One question that needs to be asked is why the volatility. Over the years, Mahindra Finance has attempted to diversify its loan portfolio, presumably in the hope of more stable growth.
For example, since the fiscal year ended in March 2009, Mahindra Finance has seen its tractor finance portfolio grow from 25% of assets under management to around 17% in March 2021. The share of commercial vehicles, other auto finance activities , as well as financing for utility vehicles and commercial equipment, has increased.
But why hasn’t the financier seen the benefits of a more diversified portfolio? Once again, Iyer blames the timing and economic conditions.
The company has always wanted to be a multi-channel lender in the auto finance market, Iyer said. The company started granting more loans of utility vehicles and commercial equipment in 2012 and 2013, with the aim of financing infrastructure development in rural and semi-urban centers, he recalled. But the timing was bad. “Our foray into CV / CE funding was immediately followed by various problems,” Iyer said. “Mining projects were canceled, road projects closed, demonetization affected borrowers and we also had bad monsoons for a few years in different states.
The situation is different now, said Iyer. Mining contracts are being extended again to contractors and road projects are expected to restart once the Covid-19 situation normalizes across the country. Also, the monsoon is expected to be above average. This should boost Mahindra Finance’s business, Iyer said.
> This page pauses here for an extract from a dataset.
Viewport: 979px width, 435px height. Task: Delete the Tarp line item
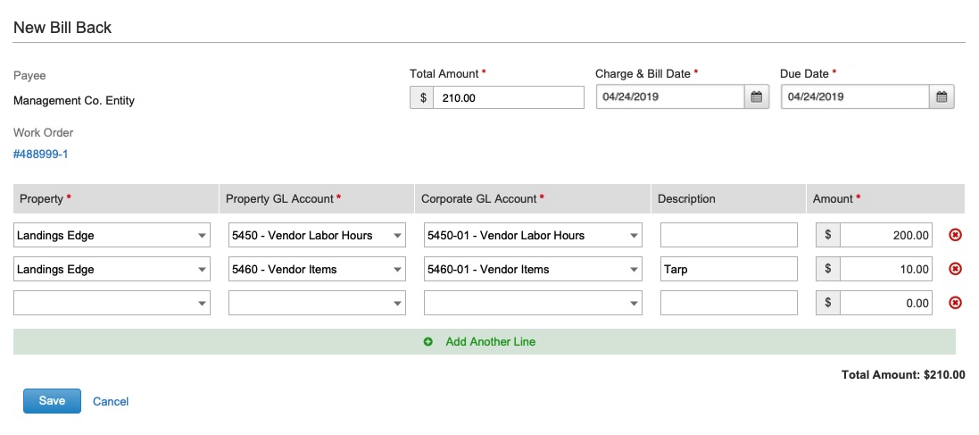[955, 269]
Along the way, there were other bets that went wrong. Mahindra Finance has embarked on the financing of taxis. But the company was stressed when cabin aggregators like Uber and Ola started cutting driver commissions, Iyer said. The Covid crisis has made matters worse. This business will likely only return to normal in about a year and segment growth will likely slow down, Iyer said.
The lender was also drawn to rural housing finance, a business housed in a separate subsidiary. Here too, the quality of assets remained a problem.